Sanatçı benim gözümde cinlerden farksız. Aynı yollarda yürüyoruz, aynı yerde yaşıyoruz sadece boyut farklılığı olduğunu düşünüyorum. Bugün topluma ne verebilirim düşüncesiyle yola çıkıldığı anda "Acaba bugün akşam iş erken biter de çocuğu kreşten alabilir miyim?" cümlesi bir sanatçıya ters düşmez. Oysa ki sanatçı denilen şahsına münhasır kimlik, kendini bir şekilde ifade eder, yazdıklarıyla, çizdikleriyle,şekil verdikleriyle vs... Yoksa Picasso' nun "Gitar Çalan Adam" -umarım adı buydu- tablosuna gidip gitar aramak, adam aramak gafleti içine düşen kişiler ki bunlar içine beni de koyabilirsiniz. Oysa ki toplum için sanat yapılması gerekseydi, bu tablo altına açıklama gerekirdi ya da gerçekten gitar çalan bir adam yapılıp fotoğraf karesi halinde işlenip koyulabilrdi.
Ancak sanat denen olgudan insanın görüsünü genişletilmesi ya da hissettirmesini beklememiz mi gerekir? Yoksa sadece hissettiklerinin ifadesi mi bizim için önemlidir? Benim içim gerçek sanat; mağara adamının duvarlara çizmiş olduğu resimlerdir. Doğaldır, kaygısı yoktur, sadece kendini ifade etme gereği hissettiği için yapmıştır. Onu isimlendirmez.
Teknoloji; bilimin hayata geçmiş haliyse, pekala zanaaatin sanatın hayata geçmiş olduğundan bahsedebiliriz ancak Türkçe'deki eksik durumundaki-belki de benim dağarcığımda olmadığını düşündüğüm- bir kelimeyi ara dururum. İngilizce'de "entertainer" denen şey ki bizde şaklaban gibi sıfatlarla yakıştırılan kişileri gruplamakta etkim çözüm olduğu kanısındayım.

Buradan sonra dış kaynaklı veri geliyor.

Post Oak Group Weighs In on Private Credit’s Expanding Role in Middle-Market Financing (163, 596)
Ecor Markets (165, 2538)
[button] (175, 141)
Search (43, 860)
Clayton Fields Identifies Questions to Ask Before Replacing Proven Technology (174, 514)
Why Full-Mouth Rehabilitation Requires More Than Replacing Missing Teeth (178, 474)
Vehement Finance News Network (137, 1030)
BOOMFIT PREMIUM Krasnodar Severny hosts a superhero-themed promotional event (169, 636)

Çok fazla uzatmak istemediğim bu yazıyı, sanatçının halkı eğitmesi değil, halkın sanata karşı eğitilmesi gerektiği düşüncesiyle bitirir, sanatın ekmek, su barınma gibi temel bir ihtiyaç gibi görünmese de, estetik denen şeyin sadece cerrahi bir müdahale olmadığının anlaşılmasını, Dünya'ya gerçekten gözlerle bakmayı sağlayacağını söyleyerek bitiririm.